"""

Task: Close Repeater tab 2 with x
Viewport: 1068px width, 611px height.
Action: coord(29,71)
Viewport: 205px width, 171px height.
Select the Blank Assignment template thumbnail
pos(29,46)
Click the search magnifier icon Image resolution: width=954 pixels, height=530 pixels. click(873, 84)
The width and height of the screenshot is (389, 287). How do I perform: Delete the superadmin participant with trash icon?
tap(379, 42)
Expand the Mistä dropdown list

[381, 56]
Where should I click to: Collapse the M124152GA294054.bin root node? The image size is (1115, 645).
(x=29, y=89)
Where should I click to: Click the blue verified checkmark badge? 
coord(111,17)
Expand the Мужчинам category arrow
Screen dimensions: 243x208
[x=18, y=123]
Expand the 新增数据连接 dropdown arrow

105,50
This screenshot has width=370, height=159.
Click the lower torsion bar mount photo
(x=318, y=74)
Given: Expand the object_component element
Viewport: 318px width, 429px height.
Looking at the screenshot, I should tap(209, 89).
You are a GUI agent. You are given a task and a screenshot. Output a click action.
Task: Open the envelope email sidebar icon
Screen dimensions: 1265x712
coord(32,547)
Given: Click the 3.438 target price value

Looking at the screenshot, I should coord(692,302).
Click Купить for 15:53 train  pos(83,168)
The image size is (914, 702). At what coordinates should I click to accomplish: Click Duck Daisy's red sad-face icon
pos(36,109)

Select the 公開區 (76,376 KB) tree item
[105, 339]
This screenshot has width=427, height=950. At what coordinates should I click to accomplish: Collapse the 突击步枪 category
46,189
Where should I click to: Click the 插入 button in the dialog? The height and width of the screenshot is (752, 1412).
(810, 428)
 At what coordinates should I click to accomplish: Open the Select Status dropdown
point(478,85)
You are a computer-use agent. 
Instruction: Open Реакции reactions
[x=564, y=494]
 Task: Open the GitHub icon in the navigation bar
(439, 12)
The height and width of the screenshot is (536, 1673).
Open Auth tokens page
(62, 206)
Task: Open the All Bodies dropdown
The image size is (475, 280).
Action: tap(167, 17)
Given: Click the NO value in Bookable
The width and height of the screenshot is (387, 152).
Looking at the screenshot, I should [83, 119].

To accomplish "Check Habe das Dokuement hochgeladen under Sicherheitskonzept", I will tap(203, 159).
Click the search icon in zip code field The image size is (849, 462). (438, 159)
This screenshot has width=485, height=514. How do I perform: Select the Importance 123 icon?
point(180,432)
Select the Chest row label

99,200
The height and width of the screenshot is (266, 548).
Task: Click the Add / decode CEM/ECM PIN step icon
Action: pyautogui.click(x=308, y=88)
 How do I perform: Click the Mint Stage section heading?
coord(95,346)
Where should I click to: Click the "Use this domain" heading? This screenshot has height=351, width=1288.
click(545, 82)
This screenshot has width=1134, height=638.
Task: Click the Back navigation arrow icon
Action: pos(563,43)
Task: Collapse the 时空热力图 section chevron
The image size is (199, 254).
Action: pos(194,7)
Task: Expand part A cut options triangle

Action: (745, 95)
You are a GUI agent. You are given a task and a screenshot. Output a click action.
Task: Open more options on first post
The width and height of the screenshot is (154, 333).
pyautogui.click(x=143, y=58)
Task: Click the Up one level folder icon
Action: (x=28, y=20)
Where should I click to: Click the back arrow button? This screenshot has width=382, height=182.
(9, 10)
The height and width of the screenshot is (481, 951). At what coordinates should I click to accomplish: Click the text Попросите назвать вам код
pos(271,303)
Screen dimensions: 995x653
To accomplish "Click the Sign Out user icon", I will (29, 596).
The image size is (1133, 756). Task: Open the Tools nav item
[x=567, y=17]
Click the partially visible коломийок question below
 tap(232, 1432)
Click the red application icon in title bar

"""

§ What is needed: Copy every one of the lines above without changing anything.

§ Answer for the task:
Task: Close Repeater tab 2 with x
Viewport: 1068px width, 611px height.
Action: coord(29,71)
Viewport: 205px width, 171px height.
Select the Blank Assignment template thumbnail
pos(29,46)
Click the search magnifier icon Image resolution: width=954 pixels, height=530 pixels. click(873, 84)
The width and height of the screenshot is (389, 287). How do I perform: Delete the superadmin participant with trash icon?
tap(379, 42)
Expand the Mistä dropdown list

[381, 56]
Where should I click to: Collapse the M124152GA294054.bin root node? The image size is (1115, 645).
(x=29, y=89)
Where should I click to: Click the blue verified checkmark badge? 
coord(111,17)
Expand the Мужчинам category arrow
Screen dimensions: 243x208
[x=18, y=123]
Expand the 新增数据连接 dropdown arrow

105,50
This screenshot has width=370, height=159.
Click the lower torsion bar mount photo
(x=318, y=74)
Given: Expand the object_component element
Viewport: 318px width, 429px height.
Looking at the screenshot, I should tap(209, 89).
You are a GUI agent. You are given a task and a screenshot. Output a click action.
Task: Open the envelope email sidebar icon
Screen dimensions: 1265x712
coord(32,547)
Given: Click the 3.438 target price value

Looking at the screenshot, I should coord(692,302).
Click Купить for 15:53 train  pos(83,168)
The image size is (914, 702). At what coordinates should I click to accomplish: Click Duck Daisy's red sad-face icon
pos(36,109)

Select the 公開區 (76,376 KB) tree item
[105, 339]
This screenshot has width=427, height=950. At what coordinates should I click to accomplish: Collapse the 突击步枪 category
46,189
Where should I click to: Click the 插入 button in the dialog? The height and width of the screenshot is (752, 1412).
(810, 428)
 At what coordinates should I click to accomplish: Open the Select Status dropdown
point(478,85)
You are a computer-use agent. 
Instruction: Open Реакции reactions
[x=564, y=494]
 Task: Open the GitHub icon in the navigation bar
(439, 12)
The height and width of the screenshot is (536, 1673).
Open Auth tokens page
(62, 206)
Task: Open the All Bodies dropdown
The image size is (475, 280).
Action: tap(167, 17)
Given: Click the NO value in Bookable
The width and height of the screenshot is (387, 152).
Looking at the screenshot, I should [83, 119].

To accomplish "Check Habe das Dokuement hochgeladen under Sicherheitskonzept", I will tap(203, 159).
Click the search icon in zip code field The image size is (849, 462). (438, 159)
This screenshot has width=485, height=514. How do I perform: Select the Importance 123 icon?
point(180,432)
Select the Chest row label

99,200
The height and width of the screenshot is (266, 548).
Task: Click the Add / decode CEM/ECM PIN step icon
Action: pyautogui.click(x=308, y=88)
 How do I perform: Click the Mint Stage section heading?
coord(95,346)
Where should I click to: Click the "Use this domain" heading? This screenshot has height=351, width=1288.
click(545, 82)
This screenshot has width=1134, height=638.
Task: Click the Back navigation arrow icon
Action: pos(563,43)
Task: Collapse the 时空热力图 section chevron
The image size is (199, 254).
Action: pos(194,7)
Task: Expand part A cut options triangle

Action: (745, 95)
You are a GUI agent. You are given a task and a screenshot. Output a click action.
Task: Open more options on first post
The width and height of the screenshot is (154, 333).
pyautogui.click(x=143, y=58)
Task: Click the Up one level folder icon
Action: (x=28, y=20)
Where should I click to: Click the back arrow button? This screenshot has width=382, height=182.
(9, 10)
The height and width of the screenshot is (481, 951). At what coordinates should I click to accomplish: Click the text Попросите назвать вам код
pos(271,303)
Screen dimensions: 995x653
To accomplish "Click the Sign Out user icon", I will (29, 596).
The image size is (1133, 756). Task: Open the Tools nav item
[x=567, y=17]
Click the partially visible коломийок question below
 tap(232, 1432)
Click the red application icon in title bar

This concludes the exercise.